OOM Undocumented Feature – Rotating Control Labels

One problem which my club has come across when assembling Street-O maps using OpenOrienteeringMap is where control labels clash with other features on the map – they may obscure important underlying topology, or intrude on the circles denoting other nearby controls, as shown in the first image below.

To fix this, you can manually specify the angle that the label appears at with respect to the control circle.
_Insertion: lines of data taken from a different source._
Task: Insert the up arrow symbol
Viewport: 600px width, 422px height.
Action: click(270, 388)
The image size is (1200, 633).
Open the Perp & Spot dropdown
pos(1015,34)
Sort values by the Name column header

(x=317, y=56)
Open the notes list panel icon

I haven’t yet built this in to the online map builder, partly because I didn’t want to clutter the UI with too many options, partly because I haven’t got around to it, and partly because the variables that allow labels to be positioned as such is not yet in the released version of OpenLayers (it is in the trunk) that the map builder is based on, so I’ve had to patch my version specially – I’m reluctant to do too much coding in this area before it’s formally released.
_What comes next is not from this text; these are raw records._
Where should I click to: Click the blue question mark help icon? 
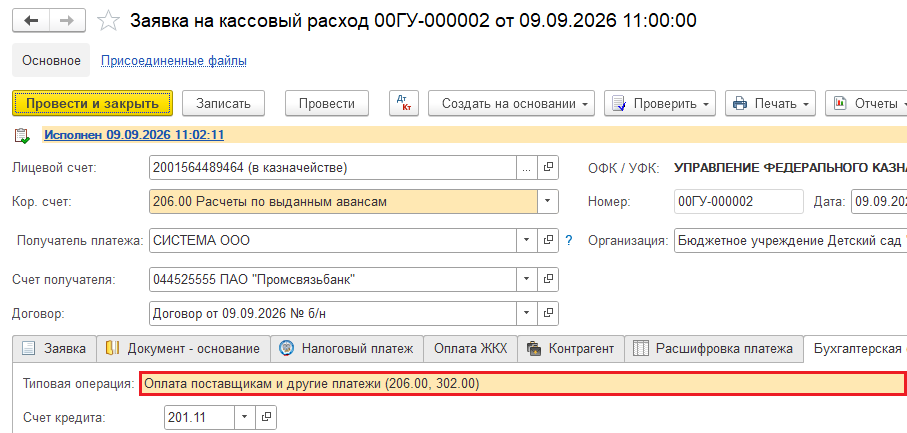click(569, 240)
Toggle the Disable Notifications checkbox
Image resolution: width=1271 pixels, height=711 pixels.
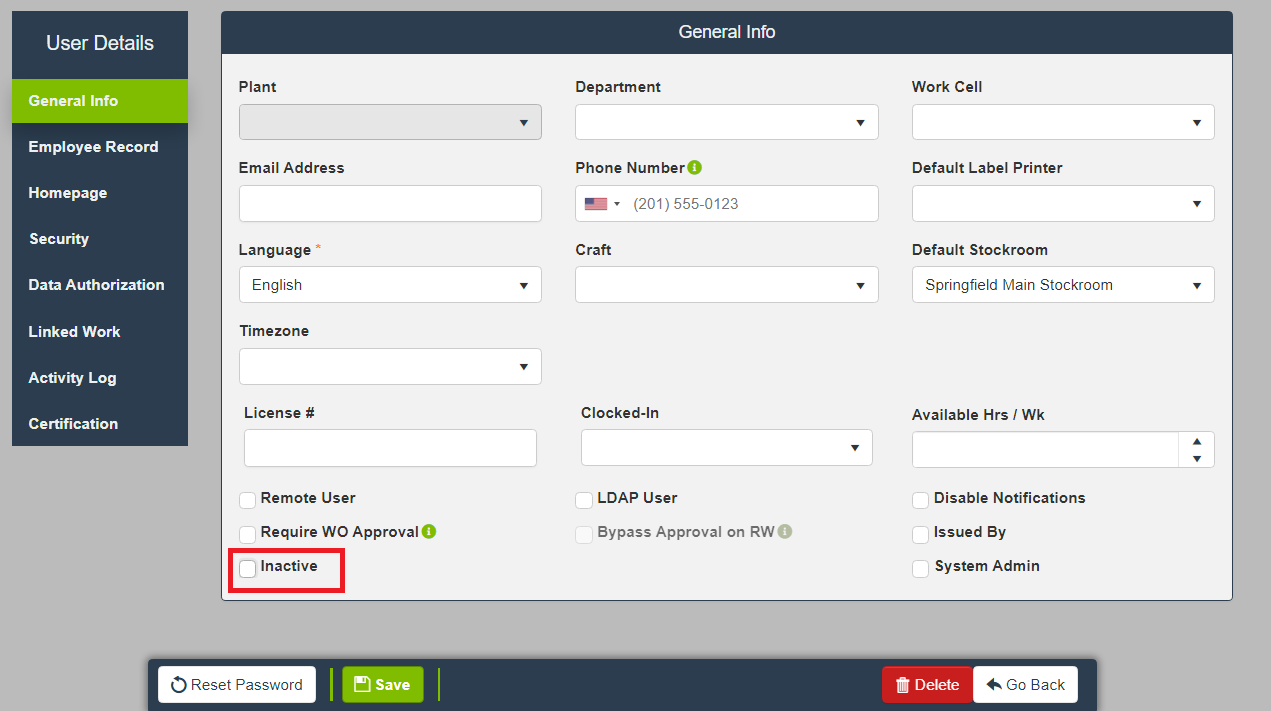click(921, 500)
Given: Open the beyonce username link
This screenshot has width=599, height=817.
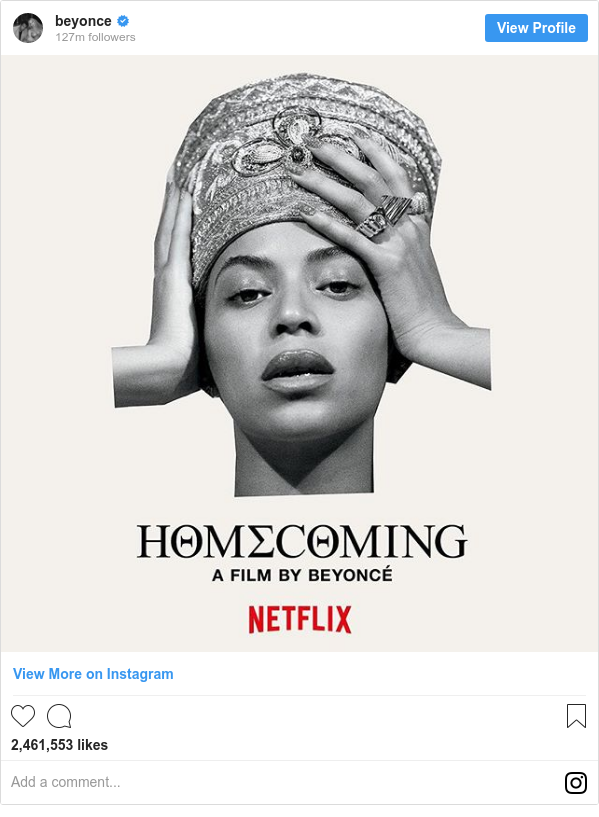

…anyway, to fix it, first produce your map as normal. Then, notice the faint horizontal black line on the bottom left of the PDF? This is actually text which represents a partial URL that allows the map to be recreated. Zoom in to the bottom left in your PDF reader, and copy the line of text into a text editor.

The next step is to edit the label angles. Find the section starting “controls=“. Everything beyond this is a control, each control is defined as four numbers, each seperated by a comma (and no spaces). A comma is also used to separate each control. e.g. controls=1a,1b,1c,1d,2a,2b,2c,2d – where 1a, 1b, 1c and 1d are the four attributes for control 1, etc. The attributes are control number, label angle (clockwise from north), latitude and longitude. The lat/lon coordinates look funny – they use the “EPSG900913” Google-style coordinates. The label angle is the one to change – they all default to 45 (top right), changing this to, for example, 180, will set the label to be directly below the circle.

Once this is done, copy the long line of text and append it to the URL http://casa.oobrien.com/maptiler/pdf? in your web browser. Make sure there’s no comma at the end. Press enter and you should get back a new PDF with the corrected angles, as seen in the second image below. (N.B. the URL may change in the future, I’m piggy-backing off one of my work project websites at the moment for this.)